Я видела Эльтора в форме Демона, с дезинтегратором на бедре, преклонившего колено и уважительно склонившего голову в традиционном приветствии, какое дает сын Лишриоля своему родителю, вернувшись с войны. Я видела отца, стоявшего перед ним, — казалось, он готов кричать на всю деревню от гордости и одновременно конфузится, силясь понять сына, вернувшегося домой с небес.
— Мне тогда было семнадцать. Мне казалось, я никогда не видела человека великолепнее Эльтора. Я хотела быть похожей на него. — Я развела руками. — А потом как-то случилось, я обошла его. Я оказалась праймери, он — всего секондери, — и Кердж молча ждал, что мы — Эльтор и я — будем делать, осторожно кружа, словно борцы в начале схватки, в то время как между нами осталось столько недосказанного.

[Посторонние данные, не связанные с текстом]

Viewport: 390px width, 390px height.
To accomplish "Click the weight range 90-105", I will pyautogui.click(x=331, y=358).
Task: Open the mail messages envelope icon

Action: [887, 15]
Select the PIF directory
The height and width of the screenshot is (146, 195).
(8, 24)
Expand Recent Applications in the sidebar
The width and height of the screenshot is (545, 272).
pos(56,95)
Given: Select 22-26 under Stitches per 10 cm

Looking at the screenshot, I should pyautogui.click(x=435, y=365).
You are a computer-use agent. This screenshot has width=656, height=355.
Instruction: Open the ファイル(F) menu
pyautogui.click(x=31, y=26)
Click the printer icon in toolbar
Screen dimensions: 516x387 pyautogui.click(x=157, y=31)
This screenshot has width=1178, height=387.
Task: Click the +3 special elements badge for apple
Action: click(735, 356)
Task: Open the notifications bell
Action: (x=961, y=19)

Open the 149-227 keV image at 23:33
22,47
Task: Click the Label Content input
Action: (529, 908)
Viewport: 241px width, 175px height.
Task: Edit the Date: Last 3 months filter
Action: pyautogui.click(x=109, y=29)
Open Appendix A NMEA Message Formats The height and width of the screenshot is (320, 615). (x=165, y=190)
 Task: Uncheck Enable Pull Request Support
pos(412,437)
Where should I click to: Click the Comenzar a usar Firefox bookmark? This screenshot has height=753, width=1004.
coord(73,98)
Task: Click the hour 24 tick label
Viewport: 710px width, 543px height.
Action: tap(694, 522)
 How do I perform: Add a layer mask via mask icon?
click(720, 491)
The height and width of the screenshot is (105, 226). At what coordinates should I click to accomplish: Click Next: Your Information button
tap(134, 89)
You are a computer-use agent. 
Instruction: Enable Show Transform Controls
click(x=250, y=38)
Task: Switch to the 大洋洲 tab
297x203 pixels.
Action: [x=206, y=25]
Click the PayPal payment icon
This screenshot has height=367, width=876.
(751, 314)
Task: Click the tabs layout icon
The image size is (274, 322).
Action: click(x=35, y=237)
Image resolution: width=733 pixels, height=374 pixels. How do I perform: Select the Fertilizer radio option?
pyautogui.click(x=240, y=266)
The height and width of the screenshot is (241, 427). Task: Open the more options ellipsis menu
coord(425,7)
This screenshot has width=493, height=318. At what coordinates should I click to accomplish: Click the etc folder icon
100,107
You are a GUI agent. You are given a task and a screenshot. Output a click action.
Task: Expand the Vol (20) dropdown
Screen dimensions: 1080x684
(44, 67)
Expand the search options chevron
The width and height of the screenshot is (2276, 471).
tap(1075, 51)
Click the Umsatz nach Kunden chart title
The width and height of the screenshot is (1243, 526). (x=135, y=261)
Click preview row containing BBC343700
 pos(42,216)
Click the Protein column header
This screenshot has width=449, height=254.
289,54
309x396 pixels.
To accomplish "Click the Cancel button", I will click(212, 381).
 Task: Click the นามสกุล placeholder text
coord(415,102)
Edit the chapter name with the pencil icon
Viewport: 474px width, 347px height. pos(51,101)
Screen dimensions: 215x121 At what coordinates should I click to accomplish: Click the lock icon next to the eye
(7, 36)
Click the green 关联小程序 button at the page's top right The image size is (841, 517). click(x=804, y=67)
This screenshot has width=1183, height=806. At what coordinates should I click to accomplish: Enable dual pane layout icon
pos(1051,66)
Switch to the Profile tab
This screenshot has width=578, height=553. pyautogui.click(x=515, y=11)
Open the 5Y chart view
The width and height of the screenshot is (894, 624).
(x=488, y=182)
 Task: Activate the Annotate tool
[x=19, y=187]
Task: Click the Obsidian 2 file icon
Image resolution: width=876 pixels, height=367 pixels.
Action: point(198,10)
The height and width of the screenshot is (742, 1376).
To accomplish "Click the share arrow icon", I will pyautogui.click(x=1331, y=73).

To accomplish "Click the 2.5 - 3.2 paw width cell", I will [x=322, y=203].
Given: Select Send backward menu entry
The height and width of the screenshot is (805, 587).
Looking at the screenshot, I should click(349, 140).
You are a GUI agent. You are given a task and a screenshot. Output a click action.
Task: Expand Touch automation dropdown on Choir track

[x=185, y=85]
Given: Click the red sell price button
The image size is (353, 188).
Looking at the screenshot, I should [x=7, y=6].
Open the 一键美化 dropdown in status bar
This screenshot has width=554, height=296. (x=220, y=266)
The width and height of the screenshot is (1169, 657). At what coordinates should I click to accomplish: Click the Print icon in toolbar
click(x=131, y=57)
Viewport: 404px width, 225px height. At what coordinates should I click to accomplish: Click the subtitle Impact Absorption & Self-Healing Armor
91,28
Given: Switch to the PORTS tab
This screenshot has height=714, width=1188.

— Вы продолжаете видеться с ним?
— Редко. Нам мало что есть сказать друг другу, — слишком много недоверия возникло между нами, чтобы сохранять ту близость, какая была между нами в детстве. Но и воспоминаний об этой близости тоже было слишком много, чтобы мы отдалились друг от друга еще сильнее. Кердж напрасно ждет: мы с Эльтором никогда не начнем строить друг другу козни. Если Кердж надеется, что мы сделаем выбор за него, ему придется ждать вечность.
И в конце концов больше всех страдает от этого наша мать, вынужденная наблюдать эту омерзительную игру во власть и в смерть, которую ведут любимые ею дети.
— Моя мать прилетела повидаться со мной.
Тагер без усилия повернул разговор:
— Ну и как вы это восприняли?
Я разглядывала вазу на полке. Редкой красоты ваза из розового с золотыми прожилками стекла. Поверхность мерцала, меняя оттенок в зависимости от угла зрения. Прекрасная, хрупкая вещь.
— Почему вы держите ее здесь? Стоит вам задеть за полку, и они может упасть, — обидно, если ее разобьет тот, кто ценит ее больше всех.
Он снова смотрел на меня словно шифровальщик, подбирающий ключ к шифру.
— Я осторожен с ней.
— Почему вы уверены, что ее не разобьет кто-то другой? — Я тряхнула головой. — Некоторые вещи имеют слишком большую ценность, чтобы хранить их в открытом для доступа месте.